Version Control and Leadership (by alaric)
For many years now, most of my home directory has been under version control of one form or another. I have a laptop, a desktop machine, and a server I ssh to; keeping stuff in synch between three working environments is very valuable, as is having efficient offsite backups and history.
I started my version control career, like most folks, with CVS - since for a long time CVS was the only open-source version control system in widespread usage.
Then along came Subversion, which was clearly Much Nicer, and I quickly switched my personal version control system over to using it. As a freelance software engineer I use it commercially, and now run a virtualised trac/svn hosting system that lets me easily add new projects, which many projects I'm involved with are hosted on. And my open source projects run on a similar platform.
However, more recently, there's been an explosion of interest in the distributed version control model, with lots of products appearing, such as Darcs, Mercurial, Monotone and Git.

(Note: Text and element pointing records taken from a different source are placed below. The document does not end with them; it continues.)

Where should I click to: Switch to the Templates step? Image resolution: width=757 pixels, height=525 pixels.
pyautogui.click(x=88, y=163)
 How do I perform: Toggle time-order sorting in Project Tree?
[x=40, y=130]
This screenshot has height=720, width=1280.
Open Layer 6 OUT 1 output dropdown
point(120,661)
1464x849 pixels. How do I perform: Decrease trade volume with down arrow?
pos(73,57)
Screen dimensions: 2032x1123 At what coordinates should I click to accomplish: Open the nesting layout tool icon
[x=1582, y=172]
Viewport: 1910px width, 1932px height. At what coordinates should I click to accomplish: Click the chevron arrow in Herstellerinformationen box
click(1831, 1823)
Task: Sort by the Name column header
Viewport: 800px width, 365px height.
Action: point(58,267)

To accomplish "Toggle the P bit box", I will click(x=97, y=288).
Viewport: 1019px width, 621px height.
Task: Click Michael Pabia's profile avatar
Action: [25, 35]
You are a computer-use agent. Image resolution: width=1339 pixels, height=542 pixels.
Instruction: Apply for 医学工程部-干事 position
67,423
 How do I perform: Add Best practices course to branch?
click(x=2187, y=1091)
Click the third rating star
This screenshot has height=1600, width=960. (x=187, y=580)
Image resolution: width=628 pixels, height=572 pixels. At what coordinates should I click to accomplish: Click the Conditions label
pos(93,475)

I've been quite interested in the distributed model; sure, Subversion is working well for me, but the distributed model interests me because it's more general. You can set up a central repository and push all your changes to it so it's the central synch point, like a Subversion repository, but you don't have to; you can synch changes between arbitrary copies of your stuff without having to go through a central point. And given two approaches, one of which has a superset of the functionality of the other, I'm naturally drawn towards the superset, even if I only need the features of the subset - because I can't predict what my future needs will be.
Also, these distributed version control systems seemed to have better branch merging than Subversion, which until recently required manual tracking of which changes had been merged into a branch from other branches. And being able to do 'local commits' to a local repository, while working offline on my laptop on a train, then commit them to the server as a batch would be great. Subversion really can't do very much without a network connection to its server at the moment.
Now, I was starting to gravitate towards Mercurial, since it's written in Python and seems quite widely available. But then I saw the following talk by Linus Torvalds on git (which he originally wrote):
Two things struck me.
- I do like the architecture of git. Subversion stores history as a set of deltas; each version the files have been through are encoded in terms of their differences from the next version, while git just stores multiple as-is snapshots of the state in a content-addressable file system not unlike Venti, which automatically replaces multiple copies of identical data with references to a single copy of it. So it can pull out any version of the files very quickly, and doesn't really have to worry too much about how versions are related; Subversion stores everything as explicit chains of diffs and has to walk those chains to get anywhere. Git makes a note of which revision led to which revision(s) - it can be more than one if there was a branch, and more than one revision can lead to the same revision if there was a merge - but that's just used for working out the common ancestor of two arbitrary revisions in order to merge them; git can efficiently and reliably merge arbitrary points in arbitrary branches by skipping along the links to find the nearest common ancestor, generating diffs from that to the source of the merge, then applying those diffs to the target of the merge. There's none of the complex stuff that Subversion has to do with tracking which changes have been applied and all that. NOTE: I'm talking about "Subversion vs. Git" here since those are the examples of each model I know much about - I'm really comparing the models, not the precise products, here.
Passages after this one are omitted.